OBSOLETE TECHNOLOGY: Floppy Disk

Maybe you think you remember the floppy disk. “Hey,” you say, “That wasn’t that long ago.” You’re remembering the 3.5″ hard blue plastic disks that were common as late as 10 years ago. Everyone used them back then.

This is the 8″ floppy disk shown being held by an average adult person. It was one disk, about the size of an iPad. It didn’t have a hard plastic shell so it was a lot easier to damage. It held an amazing 100 kilobytes (that’s [strike].001GB[/strike] a ridiculously small fraction of a gigabyte, and a typical flash drive is 8GB.) You would need 7,000 of these to hold one CD worth of music.

When it first became available in 1971, it was the wonder of the age. Programmers in those days used gigantic storage platters that were 2 feet in diameter and 1 foot tall. This was a storage medium you could put in a briefcase and that was impressive.

The floppy disk used the same magnetic technology used by tape readers but combined it with random-access technology like what was used in jukeboxes at the time. A robotic arm could position itself anywhere on the spinning surface of the disk, meaning that it didn’t take a lot of time to find the data you were looking for.

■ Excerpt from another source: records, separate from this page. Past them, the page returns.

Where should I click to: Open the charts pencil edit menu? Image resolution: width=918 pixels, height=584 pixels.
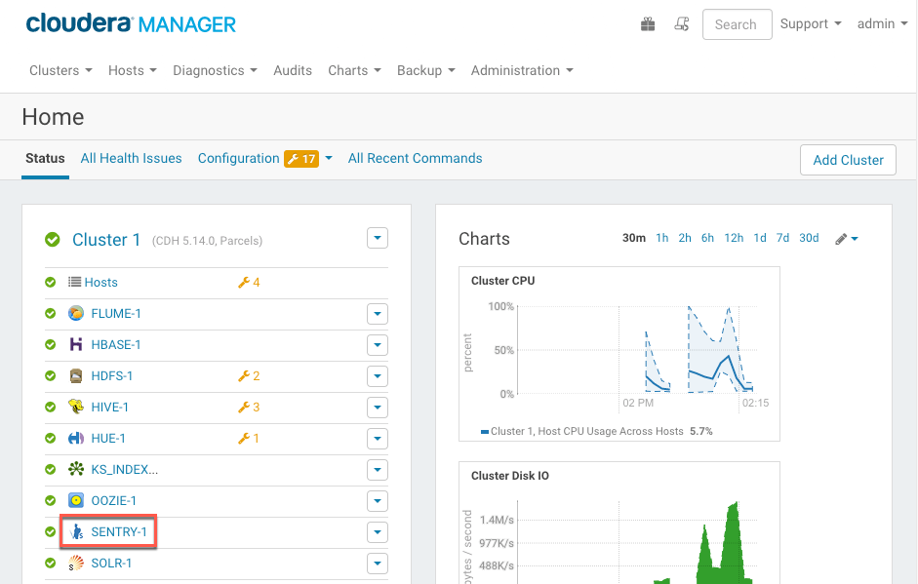[x=846, y=239]
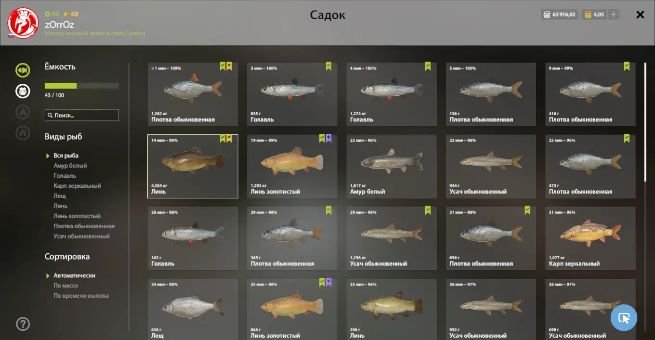This screenshot has width=655, height=340.
Task: Show Вся рыба category
Action: point(66,156)
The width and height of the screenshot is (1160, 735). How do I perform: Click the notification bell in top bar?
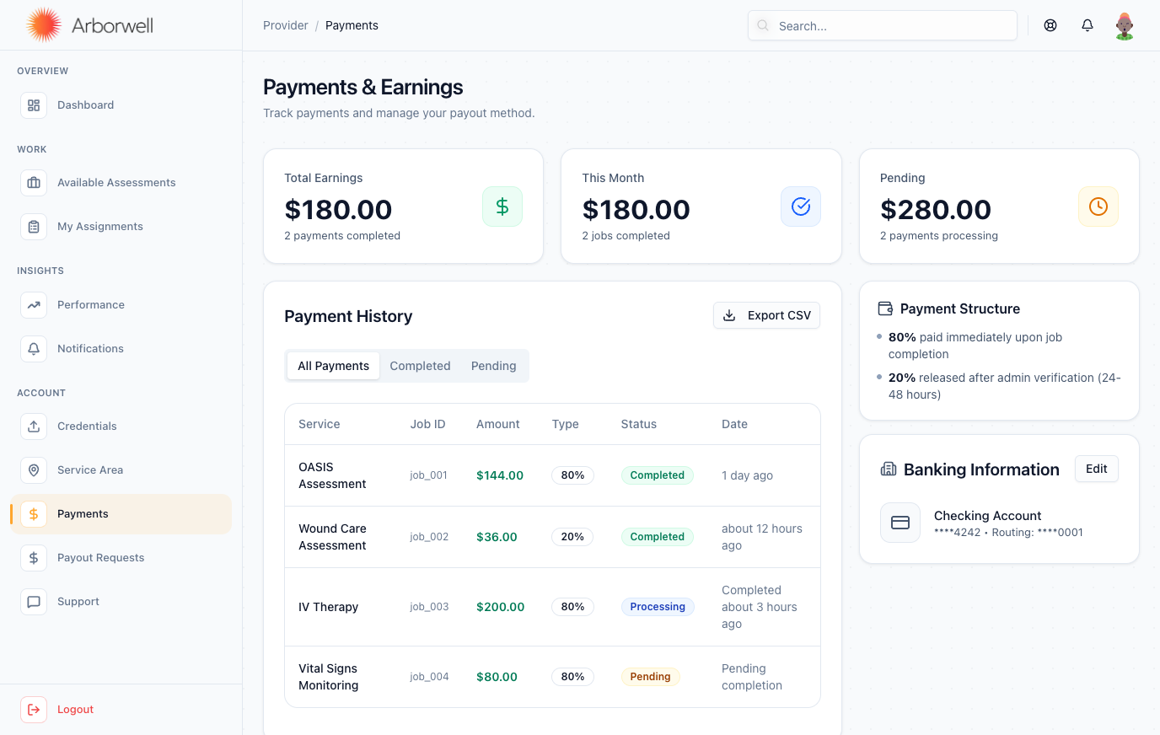tap(1088, 25)
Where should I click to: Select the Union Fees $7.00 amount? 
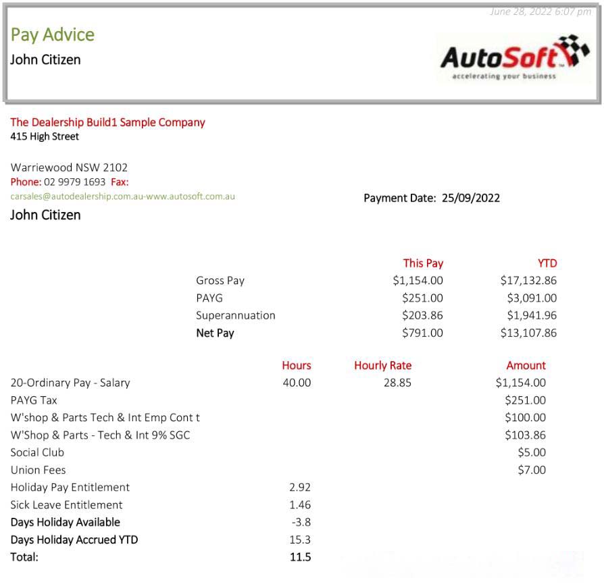pos(532,470)

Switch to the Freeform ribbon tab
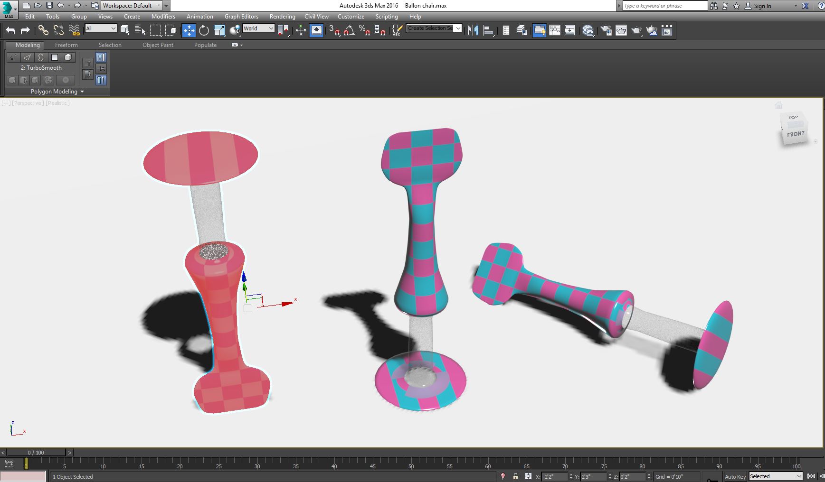66,45
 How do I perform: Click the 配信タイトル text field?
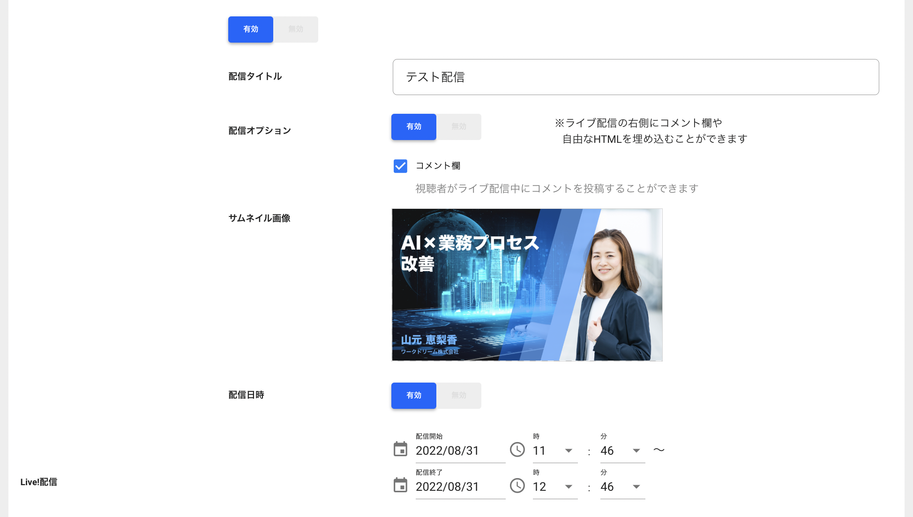(x=636, y=77)
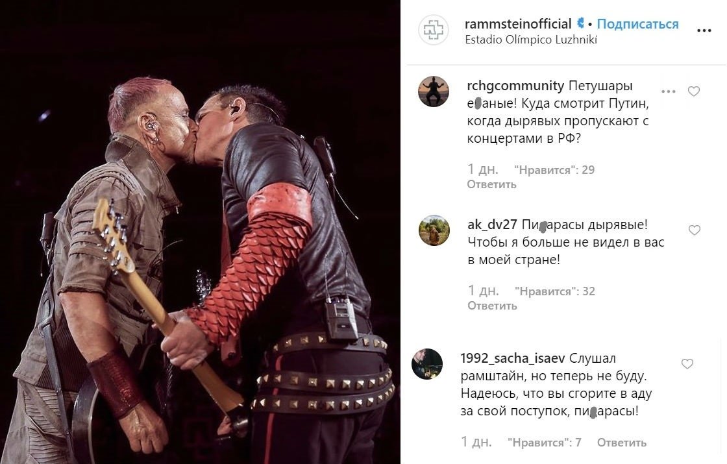The width and height of the screenshot is (727, 464).
Task: Like the 1992_sacha_isaev comment heart
Action: pyautogui.click(x=687, y=364)
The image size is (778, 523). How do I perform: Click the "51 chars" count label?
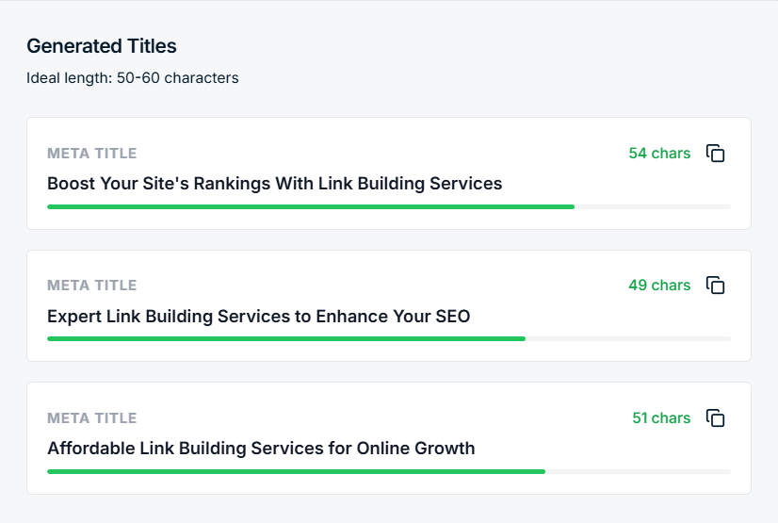click(x=661, y=417)
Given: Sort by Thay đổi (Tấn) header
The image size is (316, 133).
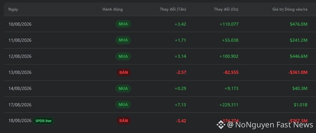Looking at the screenshot, I should (173, 9).
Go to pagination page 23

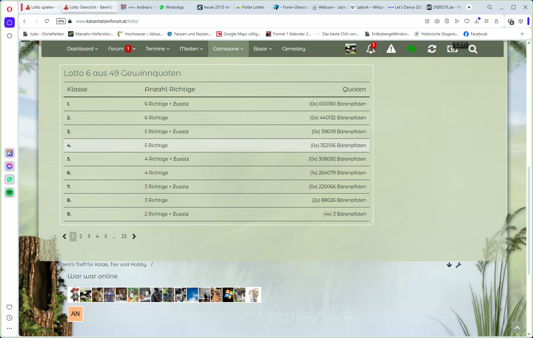click(x=124, y=236)
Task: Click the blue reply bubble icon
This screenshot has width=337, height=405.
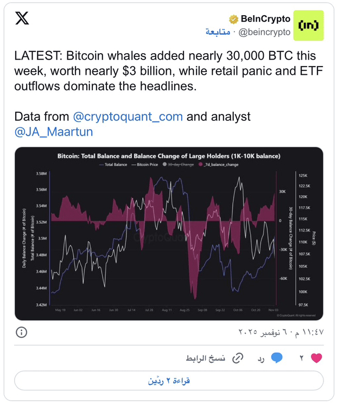Action: (x=277, y=358)
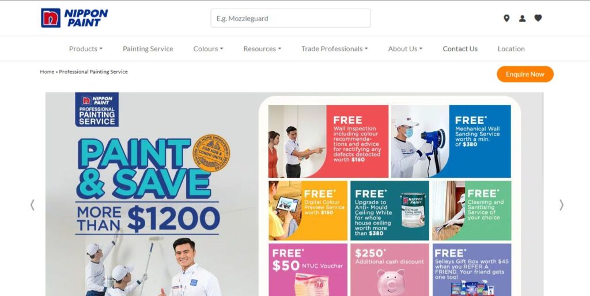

It took about twenty minutes to read all the data from that floppy disk, which wasn’t as fast as other storage technologies of the day but it was easy to take from place to place. You could even bring it on an airplane!

8″ floppy disks gave way to the nearly identical-looking 5.25″ disks in the late 1970s and then to the 3.5″ disks you remember in the 1990s. Today floppy disks are gone from our lives, although they still show up as the “save” icon in your word processing program, mostly because no one has figured out a better icon for that yet.